Chinese football clubs to cut salaries over coronavirus

Chinese professional clubs have reached a consensus to cut players' salaries temporarily amid the COVID-19 outbreak, the Chinese Football Association said on Thursday.
Chinese football clubs to cut salaries over coronavirus

Players of Qingdao Huanghai Club take a training session on April 7 in Shandong Province.

Chinese football clubs look set to become the latest to cut player salaries as teams throughout world football attempt to offset the financial blow of the novel coronavirus pandemic.

Lionel Messi's Barcelona and Cristiano Ronaldo's Juventus have both made similar moves, while Real Madrid players agreed to reduce their pay by as much as a fifth.

Players in the Chinese Super League, which has sprung to prominence by giving world-leading wages to foreign stars, were under growing pressure to follow suit.

The Chinese Football Association said that following talks — via video conference — on Thursday with clubs, those in the CSL and the two divisions below will thrash out terms for a "reasonable" reduction in pay.

The cuts will be backdated to March 1 and last until the new season begins. Latest reports say that will be late May at the earliest.

The CSL campaign was supposed to start on February 22 but was indefinitely postponed by the deadly COVID-19 outbreak, which began in China late last year before spreading worldwide.

"Professional football clubs and investors generally face operational difficulties," the CFA said.

"The clubs' calls for a moderate reduction in their financial burdens and reasonable salary reductions are strong.

"The epidemic has also had a huge impact on the development of global football."

CSL clubs made headlines in recent years by luring big-name stars with eye-watering wages — Shanghai SIPG's Brazilian star Oscar is one of the top-earning players in football.

The attacking midfielder reportedly earns nearly US$30 million a year.

But the CFA has since brought in a number of measures to rein in spending and cool the Chinese transfer market.

"Regarding the issue of salary reductions, the Chinese Football Association also communicated with FIFA several times and has received FIFA support," the CFA statement added.

Meanwhile, Southampton has become the first English Premier League club to announce that its players and coaching staff will defer part of their salaries as the pandemic shutdown continues.

Chinese football clubs to cut salaries over coronavirus

Southampton players form a huddle before their English Premier League match against Leicester City at King Power Stadium in Leicester in this January 12, 2019, photo.
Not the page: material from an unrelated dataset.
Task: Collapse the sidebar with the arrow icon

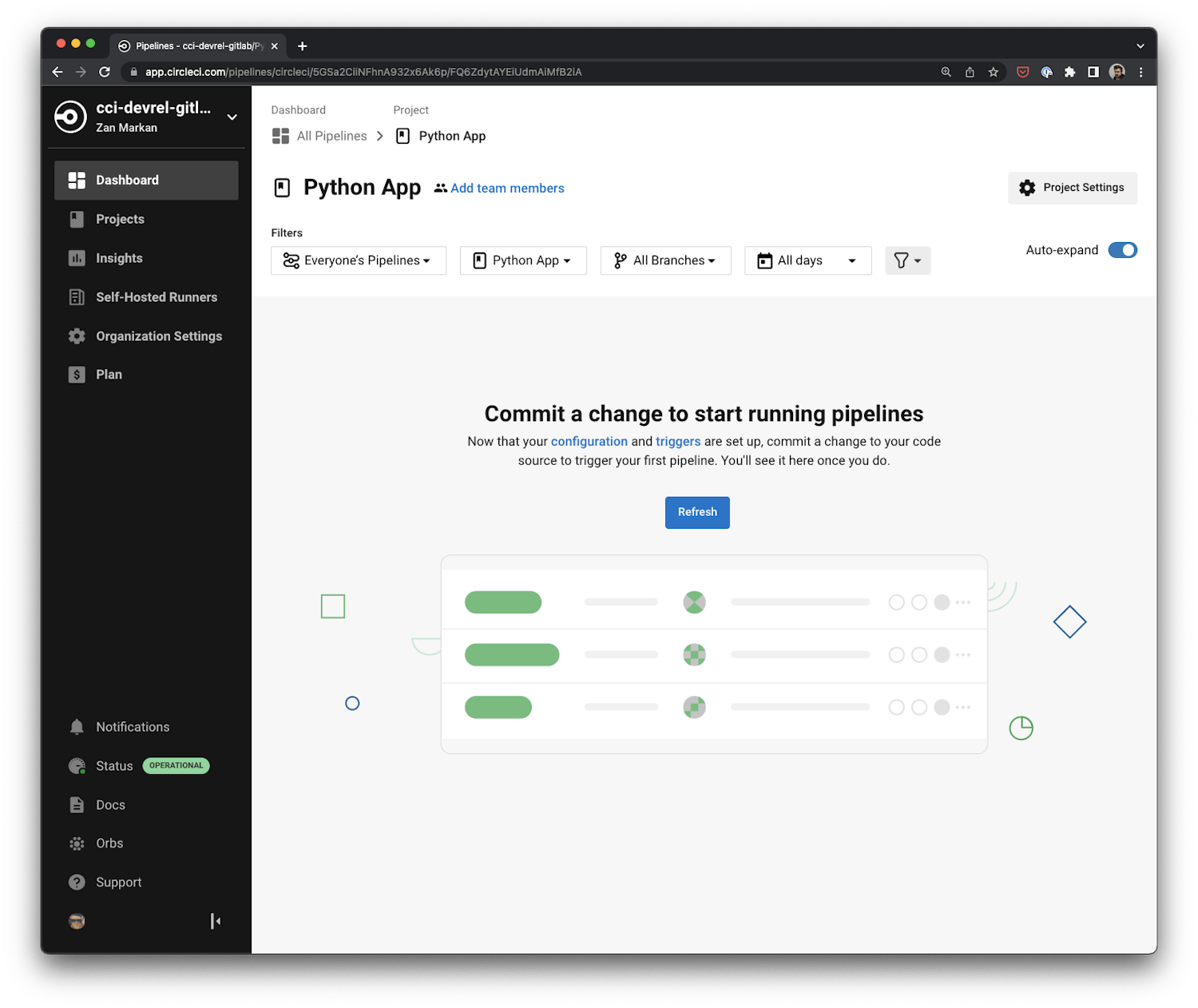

Saints players, coaches on Thursday agreed to defer their salaries.

In a statement on Thursday the EPL club also said it would not be using the government's job retention scheme.

"The board of directors, the first-team manager, his coaching staff and the first-team squad have agreed to defer part of their salaries for the months of April, May and June to help protect the future of the club, the staff that work within it and the community we serve," the statement read.

EPL players have found themselves in the spotlight during the health crisis for resisting calls from the clubs to accept wage deferrals and cuts to reduce wage bills.

The players' union, the Professional Footballers' Association, has yet to agree to a cut and argued after a meeting with the EPL last week that reduced wages would lower tax revenue for the National Health Service.

However, EPL players on Monday launched the '#PlayersTogether' initiative themselves to generate and distribute funds to the NHS.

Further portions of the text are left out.